- [Work order]: Once you have read the listing, print all of it word for word.

=== Begin Enclosure ===

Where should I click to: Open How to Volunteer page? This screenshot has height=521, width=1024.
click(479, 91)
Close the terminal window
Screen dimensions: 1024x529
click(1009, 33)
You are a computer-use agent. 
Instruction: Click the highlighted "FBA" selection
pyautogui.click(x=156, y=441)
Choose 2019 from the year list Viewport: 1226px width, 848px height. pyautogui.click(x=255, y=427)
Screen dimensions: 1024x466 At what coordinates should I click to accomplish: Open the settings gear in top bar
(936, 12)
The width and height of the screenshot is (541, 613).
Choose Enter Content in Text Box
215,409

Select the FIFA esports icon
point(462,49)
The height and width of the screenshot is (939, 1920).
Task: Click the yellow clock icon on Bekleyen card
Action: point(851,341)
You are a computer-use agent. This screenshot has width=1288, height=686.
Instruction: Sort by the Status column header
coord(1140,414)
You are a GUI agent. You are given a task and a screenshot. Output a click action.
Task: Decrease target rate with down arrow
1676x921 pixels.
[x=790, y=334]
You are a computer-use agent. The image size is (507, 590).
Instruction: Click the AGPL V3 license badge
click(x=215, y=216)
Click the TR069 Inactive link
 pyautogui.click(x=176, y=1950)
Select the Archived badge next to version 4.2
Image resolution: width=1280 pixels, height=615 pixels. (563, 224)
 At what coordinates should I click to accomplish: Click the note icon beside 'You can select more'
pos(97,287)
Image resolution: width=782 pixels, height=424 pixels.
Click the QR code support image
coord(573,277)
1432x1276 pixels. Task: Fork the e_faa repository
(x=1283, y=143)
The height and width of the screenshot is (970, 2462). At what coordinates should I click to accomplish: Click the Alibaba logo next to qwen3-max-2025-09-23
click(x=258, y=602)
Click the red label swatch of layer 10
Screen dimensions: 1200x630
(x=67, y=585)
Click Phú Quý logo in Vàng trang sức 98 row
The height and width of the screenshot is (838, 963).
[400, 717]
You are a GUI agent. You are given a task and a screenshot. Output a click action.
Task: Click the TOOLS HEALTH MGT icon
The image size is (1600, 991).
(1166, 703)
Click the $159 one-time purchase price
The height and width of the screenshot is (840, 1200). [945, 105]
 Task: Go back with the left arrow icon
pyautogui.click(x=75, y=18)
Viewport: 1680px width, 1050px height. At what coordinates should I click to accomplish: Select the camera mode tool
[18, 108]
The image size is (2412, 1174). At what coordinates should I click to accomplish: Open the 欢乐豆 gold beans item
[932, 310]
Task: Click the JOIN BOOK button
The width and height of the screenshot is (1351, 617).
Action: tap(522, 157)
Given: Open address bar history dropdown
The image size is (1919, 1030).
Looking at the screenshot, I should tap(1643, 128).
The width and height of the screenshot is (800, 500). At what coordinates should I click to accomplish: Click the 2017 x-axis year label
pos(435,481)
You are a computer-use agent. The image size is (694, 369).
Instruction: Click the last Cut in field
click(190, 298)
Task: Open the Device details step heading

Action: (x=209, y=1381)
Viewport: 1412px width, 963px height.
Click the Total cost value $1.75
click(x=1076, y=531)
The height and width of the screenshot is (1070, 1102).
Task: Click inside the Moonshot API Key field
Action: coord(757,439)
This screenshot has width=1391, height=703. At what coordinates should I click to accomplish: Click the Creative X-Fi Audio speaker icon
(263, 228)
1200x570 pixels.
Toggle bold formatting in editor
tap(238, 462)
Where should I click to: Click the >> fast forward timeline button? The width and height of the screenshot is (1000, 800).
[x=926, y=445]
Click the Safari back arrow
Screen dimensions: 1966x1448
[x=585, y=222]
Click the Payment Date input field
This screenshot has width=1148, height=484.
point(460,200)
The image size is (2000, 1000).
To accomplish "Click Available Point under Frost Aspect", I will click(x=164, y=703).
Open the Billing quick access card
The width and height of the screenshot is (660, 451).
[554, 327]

=== End Enclosure ===

- [Answer to the exercise]:
Where should I click to: Open How to Volunteer page? This screenshot has height=521, width=1024.
click(479, 91)
Close the terminal window
Screen dimensions: 1024x529
click(1009, 33)
You are a computer-use agent. 
Instruction: Click the highlighted "FBA" selection
pyautogui.click(x=156, y=441)
Choose 2019 from the year list Viewport: 1226px width, 848px height. pyautogui.click(x=255, y=427)
Screen dimensions: 1024x466 At what coordinates should I click to accomplish: Open the settings gear in top bar
(936, 12)
The width and height of the screenshot is (541, 613).
Choose Enter Content in Text Box
215,409

Select the FIFA esports icon
point(462,49)
The height and width of the screenshot is (939, 1920).
Task: Click the yellow clock icon on Bekleyen card
Action: point(851,341)
You are a computer-use agent. This screenshot has width=1288, height=686.
Instruction: Sort by the Status column header
coord(1140,414)
You are a GUI agent. You are given a task and a screenshot. Output a click action.
Task: Decrease target rate with down arrow
1676x921 pixels.
[x=790, y=334]
You are a computer-use agent. The image size is (507, 590).
Instruction: Click the AGPL V3 license badge
click(x=215, y=216)
Click the TR069 Inactive link
 pyautogui.click(x=176, y=1950)
Select the Archived badge next to version 4.2
Image resolution: width=1280 pixels, height=615 pixels. (563, 224)
 At what coordinates should I click to accomplish: Click the note icon beside 'You can select more'
pos(97,287)
Image resolution: width=782 pixels, height=424 pixels.
Click the QR code support image
coord(573,277)
1432x1276 pixels. Task: Fork the e_faa repository
(x=1283, y=143)
The height and width of the screenshot is (970, 2462). At what coordinates should I click to accomplish: Click the Alibaba logo next to qwen3-max-2025-09-23
click(x=258, y=602)
Click the red label swatch of layer 10
Screen dimensions: 1200x630
(x=67, y=585)
Click Phú Quý logo in Vàng trang sức 98 row
The height and width of the screenshot is (838, 963).
[400, 717]
You are a GUI agent. You are given a task and a screenshot. Output a click action.
Task: Click the TOOLS HEALTH MGT icon
The image size is (1600, 991).
(1166, 703)
Click the $159 one-time purchase price
The height and width of the screenshot is (840, 1200). [945, 105]
 Task: Go back with the left arrow icon
pyautogui.click(x=75, y=18)
Viewport: 1680px width, 1050px height. At what coordinates should I click to accomplish: Select the camera mode tool
[18, 108]
The image size is (2412, 1174). At what coordinates should I click to accomplish: Open the 欢乐豆 gold beans item
[932, 310]
Task: Click the JOIN BOOK button
The width and height of the screenshot is (1351, 617).
Action: tap(522, 157)
Given: Open address bar history dropdown
The image size is (1919, 1030).
Looking at the screenshot, I should tap(1643, 128).
The width and height of the screenshot is (800, 500). At what coordinates should I click to accomplish: Click the 2017 x-axis year label
pos(435,481)
You are a computer-use agent. The image size is (694, 369).
Instruction: Click the last Cut in field
click(190, 298)
Task: Open the Device details step heading

Action: (x=209, y=1381)
Viewport: 1412px width, 963px height.
Click the Total cost value $1.75
click(x=1076, y=531)
The height and width of the screenshot is (1070, 1102).
Task: Click inside the Moonshot API Key field
Action: coord(757,439)
This screenshot has width=1391, height=703. At what coordinates should I click to accomplish: Click the Creative X-Fi Audio speaker icon
(263, 228)
1200x570 pixels.
Toggle bold formatting in editor
tap(238, 462)
Where should I click to: Click the >> fast forward timeline button? The width and height of the screenshot is (1000, 800).
[x=926, y=445]
Click the Safari back arrow
Screen dimensions: 1966x1448
[x=585, y=222]
Click the Payment Date input field
This screenshot has width=1148, height=484.
point(460,200)
The image size is (2000, 1000).
To accomplish "Click Available Point under Frost Aspect", I will click(x=164, y=703).
Open the Billing quick access card
The width and height of the screenshot is (660, 451).
[554, 327]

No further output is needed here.